Like the girl you once passed in the street and never saw again, however, that moment couldn’t last. Once alternative became pop and ‘grunge’ the all-purpose catch-cry for demographic marketing and catwalk anti-glamour, so the eccentric movie teen graduated into the calculated whine of the dreaded Gen-X twentysomething. Bridget Fonda looked uncannily like Samantha Mathis in Cameron Crowe’s Seattle-set Singles (1992) — which is to say, pretty great — but Winona Ryder’s rom-com-in-slacker disguise Reality Bites (1994) was the beginning of the end; the girl had become a type, a purchase incentive, and the smart-mouthed, über hip teen had checked in to detention.
It was left to the independent film actresses to carry the dwindling torch: Fairuza Balk and Iona Skye, trailer-park swoon in Gas, Food Lodging (1992); Juliette Lewis’ jagged drifter in What’s Eating Gilbert Grape (1993); even Natalie Portman’s precocious urchin waif in Léon (1994). And then there was the irrepressible Parker Posey, who kept effortless alt-cool at her disposal in Hal Hartley’s Amateur (1994) and Richard Linklater’s slacker drama subUrbia (1996). As late as 2001, Thora Birch’s cynical, droll Enid in Ghost World was arguably the last of the true savvy alternative teens — the missing link between the alt-comic world of the past decade and Juno’s wry observations.

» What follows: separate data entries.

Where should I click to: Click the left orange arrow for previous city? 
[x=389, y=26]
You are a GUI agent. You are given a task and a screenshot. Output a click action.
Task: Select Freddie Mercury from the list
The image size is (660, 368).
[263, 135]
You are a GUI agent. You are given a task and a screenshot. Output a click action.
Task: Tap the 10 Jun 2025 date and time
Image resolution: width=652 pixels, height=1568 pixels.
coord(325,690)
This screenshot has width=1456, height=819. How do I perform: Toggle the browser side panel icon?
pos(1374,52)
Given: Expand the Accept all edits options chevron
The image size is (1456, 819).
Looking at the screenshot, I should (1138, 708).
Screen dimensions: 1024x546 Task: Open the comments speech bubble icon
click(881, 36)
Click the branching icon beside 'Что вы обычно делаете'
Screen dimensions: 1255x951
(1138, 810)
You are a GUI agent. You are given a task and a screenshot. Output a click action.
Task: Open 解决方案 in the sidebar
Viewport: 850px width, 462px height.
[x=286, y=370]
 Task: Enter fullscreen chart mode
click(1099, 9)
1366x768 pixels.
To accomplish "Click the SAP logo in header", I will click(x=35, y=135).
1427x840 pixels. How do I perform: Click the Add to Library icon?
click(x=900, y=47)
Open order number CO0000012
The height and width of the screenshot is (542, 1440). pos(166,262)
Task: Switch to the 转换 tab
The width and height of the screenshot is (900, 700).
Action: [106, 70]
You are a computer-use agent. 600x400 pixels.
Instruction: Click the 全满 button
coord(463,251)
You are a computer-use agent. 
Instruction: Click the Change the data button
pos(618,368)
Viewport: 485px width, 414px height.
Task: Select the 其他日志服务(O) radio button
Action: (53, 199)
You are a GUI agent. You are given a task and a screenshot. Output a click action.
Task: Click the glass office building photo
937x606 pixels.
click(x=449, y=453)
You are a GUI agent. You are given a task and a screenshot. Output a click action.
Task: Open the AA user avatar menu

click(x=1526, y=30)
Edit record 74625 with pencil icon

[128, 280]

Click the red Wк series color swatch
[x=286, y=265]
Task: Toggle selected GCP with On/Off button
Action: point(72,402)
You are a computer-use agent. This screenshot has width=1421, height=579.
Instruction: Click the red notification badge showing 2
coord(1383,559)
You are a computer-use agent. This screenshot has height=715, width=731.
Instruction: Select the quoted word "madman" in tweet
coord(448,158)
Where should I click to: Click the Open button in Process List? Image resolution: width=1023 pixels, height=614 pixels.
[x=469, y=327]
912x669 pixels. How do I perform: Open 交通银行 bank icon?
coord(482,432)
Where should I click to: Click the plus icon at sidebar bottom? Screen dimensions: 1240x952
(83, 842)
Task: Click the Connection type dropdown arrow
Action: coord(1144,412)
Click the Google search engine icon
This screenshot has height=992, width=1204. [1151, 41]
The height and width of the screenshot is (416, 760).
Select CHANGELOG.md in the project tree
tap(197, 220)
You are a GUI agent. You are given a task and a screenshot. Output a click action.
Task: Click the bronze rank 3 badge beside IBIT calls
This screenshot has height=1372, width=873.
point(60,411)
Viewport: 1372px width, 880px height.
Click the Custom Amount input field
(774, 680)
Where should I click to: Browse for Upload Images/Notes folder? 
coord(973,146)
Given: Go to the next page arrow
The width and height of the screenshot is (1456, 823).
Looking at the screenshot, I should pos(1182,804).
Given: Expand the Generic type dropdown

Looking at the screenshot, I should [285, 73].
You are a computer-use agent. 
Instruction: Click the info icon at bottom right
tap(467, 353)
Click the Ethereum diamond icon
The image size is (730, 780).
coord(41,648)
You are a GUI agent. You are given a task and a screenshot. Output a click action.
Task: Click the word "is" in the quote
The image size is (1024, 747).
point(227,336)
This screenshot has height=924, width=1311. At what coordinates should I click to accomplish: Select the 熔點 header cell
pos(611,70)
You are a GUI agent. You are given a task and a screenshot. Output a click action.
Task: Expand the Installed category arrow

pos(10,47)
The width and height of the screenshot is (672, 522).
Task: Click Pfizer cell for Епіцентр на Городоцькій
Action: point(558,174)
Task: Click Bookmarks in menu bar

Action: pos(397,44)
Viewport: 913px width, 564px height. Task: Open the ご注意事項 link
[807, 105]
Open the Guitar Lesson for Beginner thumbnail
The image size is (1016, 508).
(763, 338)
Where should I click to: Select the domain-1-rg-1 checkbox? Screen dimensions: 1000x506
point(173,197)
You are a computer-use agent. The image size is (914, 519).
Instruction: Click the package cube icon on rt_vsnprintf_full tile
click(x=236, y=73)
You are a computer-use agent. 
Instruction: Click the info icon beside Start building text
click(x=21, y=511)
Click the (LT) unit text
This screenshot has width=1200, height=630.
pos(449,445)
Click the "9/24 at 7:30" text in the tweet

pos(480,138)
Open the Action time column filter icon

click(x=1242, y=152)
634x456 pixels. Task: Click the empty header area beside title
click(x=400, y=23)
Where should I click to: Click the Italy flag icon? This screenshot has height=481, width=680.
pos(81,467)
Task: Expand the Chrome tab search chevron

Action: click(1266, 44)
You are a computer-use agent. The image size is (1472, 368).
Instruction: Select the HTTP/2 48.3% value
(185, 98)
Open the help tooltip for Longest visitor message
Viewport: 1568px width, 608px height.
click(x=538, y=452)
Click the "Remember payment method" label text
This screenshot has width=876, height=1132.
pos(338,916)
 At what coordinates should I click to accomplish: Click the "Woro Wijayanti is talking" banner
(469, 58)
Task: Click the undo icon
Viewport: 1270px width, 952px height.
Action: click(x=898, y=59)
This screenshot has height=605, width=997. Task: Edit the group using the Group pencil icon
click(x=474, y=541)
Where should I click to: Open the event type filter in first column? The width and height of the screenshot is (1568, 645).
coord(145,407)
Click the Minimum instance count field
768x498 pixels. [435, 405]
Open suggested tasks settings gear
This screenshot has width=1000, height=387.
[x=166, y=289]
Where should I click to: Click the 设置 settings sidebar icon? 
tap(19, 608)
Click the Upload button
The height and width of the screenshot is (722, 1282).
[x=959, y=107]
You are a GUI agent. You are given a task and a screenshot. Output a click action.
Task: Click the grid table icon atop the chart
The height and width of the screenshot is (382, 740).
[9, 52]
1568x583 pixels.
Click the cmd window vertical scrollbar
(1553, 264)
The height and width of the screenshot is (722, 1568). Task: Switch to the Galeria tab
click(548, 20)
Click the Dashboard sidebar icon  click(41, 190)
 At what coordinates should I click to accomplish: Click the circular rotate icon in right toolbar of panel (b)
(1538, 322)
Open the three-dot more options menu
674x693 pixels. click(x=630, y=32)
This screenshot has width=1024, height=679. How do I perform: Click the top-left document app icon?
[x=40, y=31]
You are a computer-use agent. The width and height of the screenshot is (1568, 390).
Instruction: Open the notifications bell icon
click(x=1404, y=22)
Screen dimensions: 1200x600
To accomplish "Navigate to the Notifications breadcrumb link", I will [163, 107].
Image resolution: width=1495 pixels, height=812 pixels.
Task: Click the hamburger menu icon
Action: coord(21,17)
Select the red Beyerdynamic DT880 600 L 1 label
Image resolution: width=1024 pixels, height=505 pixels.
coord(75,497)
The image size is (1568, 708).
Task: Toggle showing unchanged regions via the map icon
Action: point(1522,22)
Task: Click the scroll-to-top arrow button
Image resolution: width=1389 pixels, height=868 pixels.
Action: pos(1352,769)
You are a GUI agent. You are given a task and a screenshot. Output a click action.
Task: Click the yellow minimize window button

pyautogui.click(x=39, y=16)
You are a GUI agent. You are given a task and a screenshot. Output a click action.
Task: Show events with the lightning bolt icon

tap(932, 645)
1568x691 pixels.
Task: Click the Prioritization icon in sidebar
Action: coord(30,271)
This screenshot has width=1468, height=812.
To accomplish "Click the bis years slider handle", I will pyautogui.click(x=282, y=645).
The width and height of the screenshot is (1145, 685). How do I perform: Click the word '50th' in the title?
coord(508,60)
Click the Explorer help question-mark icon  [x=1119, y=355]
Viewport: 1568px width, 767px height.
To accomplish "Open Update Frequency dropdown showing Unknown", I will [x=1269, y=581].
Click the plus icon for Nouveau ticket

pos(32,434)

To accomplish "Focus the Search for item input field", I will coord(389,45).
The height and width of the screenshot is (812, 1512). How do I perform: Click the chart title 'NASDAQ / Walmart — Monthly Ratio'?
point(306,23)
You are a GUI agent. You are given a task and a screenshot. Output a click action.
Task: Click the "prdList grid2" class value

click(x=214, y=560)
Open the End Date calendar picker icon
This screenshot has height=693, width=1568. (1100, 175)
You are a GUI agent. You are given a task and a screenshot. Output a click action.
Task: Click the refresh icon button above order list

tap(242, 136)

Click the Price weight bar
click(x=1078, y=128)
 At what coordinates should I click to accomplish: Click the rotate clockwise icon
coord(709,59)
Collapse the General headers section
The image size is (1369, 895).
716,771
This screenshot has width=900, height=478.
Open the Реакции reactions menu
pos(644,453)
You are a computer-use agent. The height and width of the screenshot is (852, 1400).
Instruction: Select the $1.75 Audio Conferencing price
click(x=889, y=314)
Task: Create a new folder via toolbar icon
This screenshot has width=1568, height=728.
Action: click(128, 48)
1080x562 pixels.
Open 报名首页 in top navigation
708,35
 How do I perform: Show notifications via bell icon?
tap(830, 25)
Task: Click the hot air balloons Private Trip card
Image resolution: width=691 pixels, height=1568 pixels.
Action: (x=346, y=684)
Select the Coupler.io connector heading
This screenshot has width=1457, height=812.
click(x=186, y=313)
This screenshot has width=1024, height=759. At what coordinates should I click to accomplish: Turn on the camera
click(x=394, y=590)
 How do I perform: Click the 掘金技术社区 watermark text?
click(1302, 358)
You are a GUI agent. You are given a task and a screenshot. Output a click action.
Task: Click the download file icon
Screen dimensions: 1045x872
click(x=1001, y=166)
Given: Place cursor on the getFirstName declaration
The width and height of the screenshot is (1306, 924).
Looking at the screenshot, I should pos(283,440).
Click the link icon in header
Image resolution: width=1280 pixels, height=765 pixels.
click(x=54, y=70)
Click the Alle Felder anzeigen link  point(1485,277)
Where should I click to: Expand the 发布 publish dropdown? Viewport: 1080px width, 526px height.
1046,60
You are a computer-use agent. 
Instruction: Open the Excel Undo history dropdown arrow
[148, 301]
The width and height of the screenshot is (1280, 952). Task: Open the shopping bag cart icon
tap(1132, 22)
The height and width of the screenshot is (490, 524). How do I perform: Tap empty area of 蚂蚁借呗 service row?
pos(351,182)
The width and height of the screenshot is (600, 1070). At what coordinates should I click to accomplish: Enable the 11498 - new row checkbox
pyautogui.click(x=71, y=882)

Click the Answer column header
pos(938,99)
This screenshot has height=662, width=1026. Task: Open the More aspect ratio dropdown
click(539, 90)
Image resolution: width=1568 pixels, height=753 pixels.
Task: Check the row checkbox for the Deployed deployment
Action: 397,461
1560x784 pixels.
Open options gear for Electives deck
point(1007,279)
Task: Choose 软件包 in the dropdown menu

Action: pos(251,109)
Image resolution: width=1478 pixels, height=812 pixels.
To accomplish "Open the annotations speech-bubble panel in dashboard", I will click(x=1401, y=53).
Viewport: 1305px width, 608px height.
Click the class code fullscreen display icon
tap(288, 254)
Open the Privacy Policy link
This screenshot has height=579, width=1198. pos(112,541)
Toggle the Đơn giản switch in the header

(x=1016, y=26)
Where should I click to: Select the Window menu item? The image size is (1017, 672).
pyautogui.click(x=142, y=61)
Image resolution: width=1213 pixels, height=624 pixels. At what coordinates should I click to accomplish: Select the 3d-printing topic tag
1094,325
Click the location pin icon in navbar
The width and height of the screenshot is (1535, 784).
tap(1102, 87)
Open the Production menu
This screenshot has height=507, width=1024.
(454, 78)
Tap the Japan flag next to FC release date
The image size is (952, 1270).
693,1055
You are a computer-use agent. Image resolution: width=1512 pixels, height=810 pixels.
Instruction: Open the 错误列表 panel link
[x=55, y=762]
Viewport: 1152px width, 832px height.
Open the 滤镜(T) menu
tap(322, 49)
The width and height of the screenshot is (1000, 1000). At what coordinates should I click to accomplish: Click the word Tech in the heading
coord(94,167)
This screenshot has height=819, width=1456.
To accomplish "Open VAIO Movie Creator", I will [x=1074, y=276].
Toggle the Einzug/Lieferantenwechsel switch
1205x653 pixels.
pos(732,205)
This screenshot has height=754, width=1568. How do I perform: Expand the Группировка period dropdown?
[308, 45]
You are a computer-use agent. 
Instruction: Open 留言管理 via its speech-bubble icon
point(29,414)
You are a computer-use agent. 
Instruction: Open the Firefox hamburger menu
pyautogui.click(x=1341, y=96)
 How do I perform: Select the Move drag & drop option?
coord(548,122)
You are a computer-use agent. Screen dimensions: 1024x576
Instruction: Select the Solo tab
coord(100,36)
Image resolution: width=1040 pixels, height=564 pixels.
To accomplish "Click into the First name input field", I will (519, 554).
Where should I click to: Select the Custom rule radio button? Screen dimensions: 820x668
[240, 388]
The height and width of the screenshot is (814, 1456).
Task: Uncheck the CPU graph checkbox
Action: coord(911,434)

Yet these were blips on the indie fringe, and by the end of the decade the alternative high school teen had been replaced, via Clueless, by a new litter of ohmigod bimbettes and worse, reduced to a sideline stereotype or laughable geek (did anyone actually buy Rachel Leigh Cook as a socially-maligned dork in She’s All That?).
In recent years we were asked to accept as outcasts actresses who’d have no problem swanning in to any popular sorority. Remember 2004’s Mean Girls, in which Lindsay Lohan was allegedly the social pariah and the “alternative” girl — played by Freaks and Geeks alum Lizzy Kaplan — is marginalised as a dyke-Goth anomaly in the service of a punchline?
Which brings us back to our dear old Juno. Okay, so maybe she isn’t the overnight sensation we’ve never seen before — there’s more than a bit of Thora, Samantha and Winona in her for sure, and you can guess that Diablo Cody owns a well-thumbed copy of the Heathers screenplay. But then I’d argue that’s exactly what works about Juno: by taking an era, a style, and a way of speaking and popularising it — the film has grossed more than any of those old cult classics combined — the movie has introduced the tomboy, alternative girl for a new generation of kids.
“Come on, teens don’t speak like that,” someone will predictably protest, to which I say, well “Fuck me gently with a chainsaw!” Do teens act like Hilary Duff, or Vanessa Hudgens, or Amanda Bynes, either? I’ll take Juno’s pop culture dumpster mouth and art-directed thrift store threads over those girls’ bobble-headed text-speak any day, thanks. Sure, the girls in the ’80s and ’90s were infinitely cooler — but who’s complaining if just a little of their spirit infects the malls and multiplexes of the future?